The eagle-eyed will also notice that the Carry propagation and Zero calculation circuits alternates slightly between each bit, with b0, b2, etc identical, and b1, b3, etc. identical. The end result is the same but the reason for the difference is to keep the execution path as fast as possible by eliminating an inverter per bit; note that the Carry Out and Zero Out signals are opposite polarity to the inputs.
The 16x different ALU operations are selected by the appropriate setting of the control signals as shown in the table below.
The schematic and the table above give a huge amount of detail!
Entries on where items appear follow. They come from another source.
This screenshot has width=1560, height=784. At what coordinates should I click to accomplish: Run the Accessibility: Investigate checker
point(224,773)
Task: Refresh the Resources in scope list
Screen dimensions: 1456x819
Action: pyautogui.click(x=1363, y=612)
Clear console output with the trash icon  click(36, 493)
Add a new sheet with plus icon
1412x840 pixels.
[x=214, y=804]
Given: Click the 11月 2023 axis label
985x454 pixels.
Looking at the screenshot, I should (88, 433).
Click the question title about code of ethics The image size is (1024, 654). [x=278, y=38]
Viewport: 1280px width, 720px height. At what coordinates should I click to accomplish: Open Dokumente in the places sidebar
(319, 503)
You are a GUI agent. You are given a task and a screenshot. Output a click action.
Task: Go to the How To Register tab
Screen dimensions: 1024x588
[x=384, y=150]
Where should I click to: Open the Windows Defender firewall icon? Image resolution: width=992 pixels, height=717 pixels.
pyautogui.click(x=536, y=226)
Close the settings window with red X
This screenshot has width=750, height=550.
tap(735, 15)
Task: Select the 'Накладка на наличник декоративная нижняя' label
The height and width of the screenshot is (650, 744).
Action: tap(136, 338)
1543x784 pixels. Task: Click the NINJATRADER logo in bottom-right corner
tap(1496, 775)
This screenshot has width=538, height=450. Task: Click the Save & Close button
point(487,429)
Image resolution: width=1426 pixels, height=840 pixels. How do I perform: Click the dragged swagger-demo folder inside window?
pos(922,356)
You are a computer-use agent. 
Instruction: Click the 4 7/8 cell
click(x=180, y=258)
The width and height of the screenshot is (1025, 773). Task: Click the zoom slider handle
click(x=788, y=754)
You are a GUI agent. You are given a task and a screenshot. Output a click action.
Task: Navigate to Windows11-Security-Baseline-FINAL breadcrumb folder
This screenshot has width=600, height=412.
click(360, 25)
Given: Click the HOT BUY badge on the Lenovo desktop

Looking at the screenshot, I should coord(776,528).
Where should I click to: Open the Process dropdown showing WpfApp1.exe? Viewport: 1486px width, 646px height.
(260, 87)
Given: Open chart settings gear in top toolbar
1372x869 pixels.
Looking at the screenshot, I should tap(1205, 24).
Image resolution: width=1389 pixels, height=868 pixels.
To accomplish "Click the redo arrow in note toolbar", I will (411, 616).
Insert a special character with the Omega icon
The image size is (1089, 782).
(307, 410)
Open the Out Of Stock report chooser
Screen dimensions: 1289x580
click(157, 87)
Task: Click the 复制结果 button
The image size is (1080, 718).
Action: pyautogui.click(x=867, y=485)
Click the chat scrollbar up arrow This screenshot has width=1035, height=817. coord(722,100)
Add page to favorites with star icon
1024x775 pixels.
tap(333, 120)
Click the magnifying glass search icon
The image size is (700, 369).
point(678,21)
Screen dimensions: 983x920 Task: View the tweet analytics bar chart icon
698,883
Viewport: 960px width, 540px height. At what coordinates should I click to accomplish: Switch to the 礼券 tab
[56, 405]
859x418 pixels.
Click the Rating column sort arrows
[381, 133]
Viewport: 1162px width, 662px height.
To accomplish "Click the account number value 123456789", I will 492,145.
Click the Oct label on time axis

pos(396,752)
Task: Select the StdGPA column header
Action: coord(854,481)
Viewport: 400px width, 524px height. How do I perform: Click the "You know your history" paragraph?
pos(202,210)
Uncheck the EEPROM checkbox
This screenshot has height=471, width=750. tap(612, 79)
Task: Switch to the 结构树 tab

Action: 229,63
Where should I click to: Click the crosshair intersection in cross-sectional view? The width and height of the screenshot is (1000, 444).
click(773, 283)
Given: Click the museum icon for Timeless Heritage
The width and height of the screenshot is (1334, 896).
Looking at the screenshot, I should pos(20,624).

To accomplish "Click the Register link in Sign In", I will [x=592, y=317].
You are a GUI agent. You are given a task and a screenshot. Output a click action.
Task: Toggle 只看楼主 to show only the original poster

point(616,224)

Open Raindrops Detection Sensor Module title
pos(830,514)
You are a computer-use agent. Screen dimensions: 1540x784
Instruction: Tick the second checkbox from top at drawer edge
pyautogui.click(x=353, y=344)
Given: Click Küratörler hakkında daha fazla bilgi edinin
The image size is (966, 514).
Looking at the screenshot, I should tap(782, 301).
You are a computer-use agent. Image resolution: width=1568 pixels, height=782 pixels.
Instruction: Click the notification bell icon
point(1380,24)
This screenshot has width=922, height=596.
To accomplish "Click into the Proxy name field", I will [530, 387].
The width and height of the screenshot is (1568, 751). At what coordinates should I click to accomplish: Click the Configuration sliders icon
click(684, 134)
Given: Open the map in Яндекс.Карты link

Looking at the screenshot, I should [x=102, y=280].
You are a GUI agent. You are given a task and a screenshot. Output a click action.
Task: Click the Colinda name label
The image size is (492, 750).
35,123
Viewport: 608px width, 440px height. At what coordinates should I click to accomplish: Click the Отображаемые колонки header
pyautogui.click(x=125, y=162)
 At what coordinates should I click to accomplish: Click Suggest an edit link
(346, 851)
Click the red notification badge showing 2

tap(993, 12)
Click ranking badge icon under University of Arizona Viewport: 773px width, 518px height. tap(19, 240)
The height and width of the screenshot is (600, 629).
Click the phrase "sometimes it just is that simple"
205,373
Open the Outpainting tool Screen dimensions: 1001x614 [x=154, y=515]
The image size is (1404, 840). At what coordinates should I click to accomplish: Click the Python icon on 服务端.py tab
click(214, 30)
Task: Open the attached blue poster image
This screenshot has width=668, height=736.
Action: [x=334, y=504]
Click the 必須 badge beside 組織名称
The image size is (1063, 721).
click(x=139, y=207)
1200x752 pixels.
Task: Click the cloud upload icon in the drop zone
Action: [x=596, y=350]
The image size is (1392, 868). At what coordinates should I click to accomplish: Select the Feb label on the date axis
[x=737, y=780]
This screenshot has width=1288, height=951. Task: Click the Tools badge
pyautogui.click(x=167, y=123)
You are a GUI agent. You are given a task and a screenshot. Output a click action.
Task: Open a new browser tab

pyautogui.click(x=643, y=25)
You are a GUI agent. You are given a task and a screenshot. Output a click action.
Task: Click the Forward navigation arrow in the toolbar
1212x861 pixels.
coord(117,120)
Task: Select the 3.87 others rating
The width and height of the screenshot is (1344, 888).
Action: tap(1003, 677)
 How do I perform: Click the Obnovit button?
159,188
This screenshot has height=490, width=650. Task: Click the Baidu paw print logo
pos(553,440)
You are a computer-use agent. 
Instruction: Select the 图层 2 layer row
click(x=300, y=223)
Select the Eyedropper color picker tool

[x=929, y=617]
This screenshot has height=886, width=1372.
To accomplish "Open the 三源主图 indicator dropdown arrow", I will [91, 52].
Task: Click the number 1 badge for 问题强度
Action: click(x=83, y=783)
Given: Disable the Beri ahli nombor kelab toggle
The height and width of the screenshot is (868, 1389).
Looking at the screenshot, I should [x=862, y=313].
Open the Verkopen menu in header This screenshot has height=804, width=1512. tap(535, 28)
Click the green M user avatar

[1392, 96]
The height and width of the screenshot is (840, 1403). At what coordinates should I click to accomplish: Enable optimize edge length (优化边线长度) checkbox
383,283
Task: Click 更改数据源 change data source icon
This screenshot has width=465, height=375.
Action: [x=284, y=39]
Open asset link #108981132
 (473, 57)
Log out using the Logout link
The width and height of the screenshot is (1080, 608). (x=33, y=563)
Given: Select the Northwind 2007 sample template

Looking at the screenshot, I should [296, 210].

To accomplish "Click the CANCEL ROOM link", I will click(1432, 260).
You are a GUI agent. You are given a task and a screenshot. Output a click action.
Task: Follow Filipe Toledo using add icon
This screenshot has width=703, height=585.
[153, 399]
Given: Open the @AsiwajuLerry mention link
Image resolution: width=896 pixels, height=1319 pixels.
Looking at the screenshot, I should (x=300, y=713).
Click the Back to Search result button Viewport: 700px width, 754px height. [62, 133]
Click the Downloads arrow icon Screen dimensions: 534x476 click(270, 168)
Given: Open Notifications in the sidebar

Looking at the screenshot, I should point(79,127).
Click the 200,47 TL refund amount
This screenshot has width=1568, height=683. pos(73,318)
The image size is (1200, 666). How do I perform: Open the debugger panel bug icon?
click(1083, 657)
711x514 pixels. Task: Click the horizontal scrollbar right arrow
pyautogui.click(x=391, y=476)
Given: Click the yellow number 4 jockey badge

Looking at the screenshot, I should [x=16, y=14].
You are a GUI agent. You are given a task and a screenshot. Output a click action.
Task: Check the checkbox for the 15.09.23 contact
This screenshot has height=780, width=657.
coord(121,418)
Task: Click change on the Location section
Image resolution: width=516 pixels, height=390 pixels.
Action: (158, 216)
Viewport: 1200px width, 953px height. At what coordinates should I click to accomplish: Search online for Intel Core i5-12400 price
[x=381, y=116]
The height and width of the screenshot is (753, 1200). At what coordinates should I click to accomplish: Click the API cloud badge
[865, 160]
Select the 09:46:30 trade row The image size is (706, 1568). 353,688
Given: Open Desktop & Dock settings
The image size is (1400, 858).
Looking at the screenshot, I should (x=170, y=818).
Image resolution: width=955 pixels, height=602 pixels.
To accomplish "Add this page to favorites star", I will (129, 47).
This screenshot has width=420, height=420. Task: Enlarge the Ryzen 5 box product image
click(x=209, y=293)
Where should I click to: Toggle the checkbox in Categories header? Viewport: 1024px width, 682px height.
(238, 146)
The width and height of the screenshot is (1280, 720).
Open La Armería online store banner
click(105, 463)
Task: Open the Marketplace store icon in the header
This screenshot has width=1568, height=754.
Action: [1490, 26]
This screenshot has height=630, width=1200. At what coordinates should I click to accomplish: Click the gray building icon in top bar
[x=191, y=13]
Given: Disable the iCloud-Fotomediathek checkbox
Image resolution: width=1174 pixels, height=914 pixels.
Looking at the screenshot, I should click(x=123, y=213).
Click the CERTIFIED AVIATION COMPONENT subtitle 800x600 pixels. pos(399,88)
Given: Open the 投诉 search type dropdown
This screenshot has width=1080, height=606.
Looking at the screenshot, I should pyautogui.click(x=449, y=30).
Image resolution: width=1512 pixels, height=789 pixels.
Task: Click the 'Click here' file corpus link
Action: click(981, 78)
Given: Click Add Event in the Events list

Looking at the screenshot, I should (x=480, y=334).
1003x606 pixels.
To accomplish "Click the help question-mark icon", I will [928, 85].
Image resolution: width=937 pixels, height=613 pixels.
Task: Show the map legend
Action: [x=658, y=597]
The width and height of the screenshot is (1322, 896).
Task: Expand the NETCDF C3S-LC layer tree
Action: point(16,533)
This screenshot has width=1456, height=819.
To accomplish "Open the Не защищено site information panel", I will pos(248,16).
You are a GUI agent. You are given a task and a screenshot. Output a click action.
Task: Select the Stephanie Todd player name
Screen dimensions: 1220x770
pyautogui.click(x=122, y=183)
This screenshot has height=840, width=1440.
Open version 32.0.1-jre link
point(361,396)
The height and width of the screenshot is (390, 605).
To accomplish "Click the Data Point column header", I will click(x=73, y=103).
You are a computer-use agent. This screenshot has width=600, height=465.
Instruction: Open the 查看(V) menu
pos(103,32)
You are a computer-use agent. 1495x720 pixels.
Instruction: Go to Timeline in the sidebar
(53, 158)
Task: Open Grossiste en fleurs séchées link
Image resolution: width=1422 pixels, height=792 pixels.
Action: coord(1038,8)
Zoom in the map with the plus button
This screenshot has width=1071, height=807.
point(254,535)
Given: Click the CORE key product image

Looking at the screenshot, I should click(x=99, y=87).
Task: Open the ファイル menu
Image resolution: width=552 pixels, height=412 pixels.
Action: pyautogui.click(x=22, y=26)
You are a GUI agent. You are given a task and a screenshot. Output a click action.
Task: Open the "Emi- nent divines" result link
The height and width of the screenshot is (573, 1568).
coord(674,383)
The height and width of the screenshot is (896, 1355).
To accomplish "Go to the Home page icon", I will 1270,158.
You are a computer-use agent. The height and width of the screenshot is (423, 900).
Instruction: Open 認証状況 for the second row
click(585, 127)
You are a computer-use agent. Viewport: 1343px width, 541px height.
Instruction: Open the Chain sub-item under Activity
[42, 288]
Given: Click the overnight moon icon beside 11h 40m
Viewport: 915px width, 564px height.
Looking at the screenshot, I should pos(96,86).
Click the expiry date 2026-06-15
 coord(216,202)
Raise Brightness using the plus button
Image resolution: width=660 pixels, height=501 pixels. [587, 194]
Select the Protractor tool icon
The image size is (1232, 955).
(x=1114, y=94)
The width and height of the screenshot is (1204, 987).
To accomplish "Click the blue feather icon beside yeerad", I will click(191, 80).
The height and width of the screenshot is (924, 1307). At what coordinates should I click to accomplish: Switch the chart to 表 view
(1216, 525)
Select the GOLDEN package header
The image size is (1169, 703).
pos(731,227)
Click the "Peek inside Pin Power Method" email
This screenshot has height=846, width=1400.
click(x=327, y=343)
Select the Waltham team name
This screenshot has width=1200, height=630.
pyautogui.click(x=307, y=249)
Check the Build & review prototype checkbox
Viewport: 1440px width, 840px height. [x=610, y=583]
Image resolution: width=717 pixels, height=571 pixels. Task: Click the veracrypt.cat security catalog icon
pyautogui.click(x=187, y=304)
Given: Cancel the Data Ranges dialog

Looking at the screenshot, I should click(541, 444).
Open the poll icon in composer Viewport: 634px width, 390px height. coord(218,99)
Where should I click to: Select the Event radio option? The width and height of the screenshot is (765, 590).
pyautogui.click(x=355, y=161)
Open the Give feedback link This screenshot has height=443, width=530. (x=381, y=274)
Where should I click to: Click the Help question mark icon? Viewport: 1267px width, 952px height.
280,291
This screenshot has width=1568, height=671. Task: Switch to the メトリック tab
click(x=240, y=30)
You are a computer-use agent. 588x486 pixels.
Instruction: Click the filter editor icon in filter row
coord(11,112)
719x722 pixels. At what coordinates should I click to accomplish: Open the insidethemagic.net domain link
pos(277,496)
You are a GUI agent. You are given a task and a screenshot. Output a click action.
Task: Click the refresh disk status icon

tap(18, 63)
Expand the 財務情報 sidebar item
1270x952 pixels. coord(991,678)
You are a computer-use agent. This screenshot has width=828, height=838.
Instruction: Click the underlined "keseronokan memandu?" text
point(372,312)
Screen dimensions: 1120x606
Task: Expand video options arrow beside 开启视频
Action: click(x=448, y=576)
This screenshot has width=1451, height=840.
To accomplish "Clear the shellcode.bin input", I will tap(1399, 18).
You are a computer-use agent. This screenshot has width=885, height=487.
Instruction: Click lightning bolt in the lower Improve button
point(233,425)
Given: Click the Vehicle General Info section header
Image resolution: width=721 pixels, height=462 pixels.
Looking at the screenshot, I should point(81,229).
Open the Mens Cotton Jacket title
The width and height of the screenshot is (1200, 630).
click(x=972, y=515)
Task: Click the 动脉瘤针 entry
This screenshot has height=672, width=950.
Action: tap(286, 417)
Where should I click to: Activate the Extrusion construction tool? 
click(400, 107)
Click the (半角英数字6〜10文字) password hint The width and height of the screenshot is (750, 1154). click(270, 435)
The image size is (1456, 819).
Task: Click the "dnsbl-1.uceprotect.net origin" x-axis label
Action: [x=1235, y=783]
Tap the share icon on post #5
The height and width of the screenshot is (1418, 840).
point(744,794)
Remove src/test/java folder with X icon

However it can be broken down into smaller, more digestible pieces.
First, note that 2370, 2371, 7484, and 7485 all have the same setting for each opcode; they, and the associated FET transistor isolation circuitry, can be ignored (their purpose is for another discussion).
Second, note that 7393 is only high when it's an arithmetic operation - it purpose is to enable/disable the Carry chain.
Third, Control signal 7500, and the 3x gates at the top left of the schematic, determine whether Operand 1 is inverted on entry to the rest of the ALU (note that the input signal is already inverted, so the 'normal' setting is for it to be 1 to invert it again).
Fourth, control signals 7489 and 7499 select whether Op 2, or its inverted version, is selected through the upper path and to point (A) marked on the schematic.
Similarly, control signals 7487 and 7488 select whether Op 2, or its inverted version, is selected through the lower path and generates signal (B) on the schematic.
The instructions that require a subtraction - sub (subtract), rsb (reverse subtract), and cmp (compare) - do so by converting the associated operand into its twos-complement form by inverting all the bits and adding 1 by feeding a '1' into bit 0 of the carry chain (7326) and then performing an add operation.
The various logic operations (and, or, exclusive or, and bit clear) are selected by selecting the appropriate polarity of each input operand and choosing the right combination of 7489, 7499 and 7487, 7488. For example, note that the only difference in the control signals between the 'and' opcode and 'bic' opcode (bit clear), is that the values on 7489 and 7499 are swapped causing the inverted form of Operand 2 to be fed into the upper calculation path. This is while both 7487 and 7488 are forced high causing signal (B) to be low irrespective of the input.
The table below shows for all of the opcodes some of the intermediate results, and the outputs for one combination of input bits.
So how are the control signals generated? They're created by PLA-1, but how that part of the circuit works is for another day.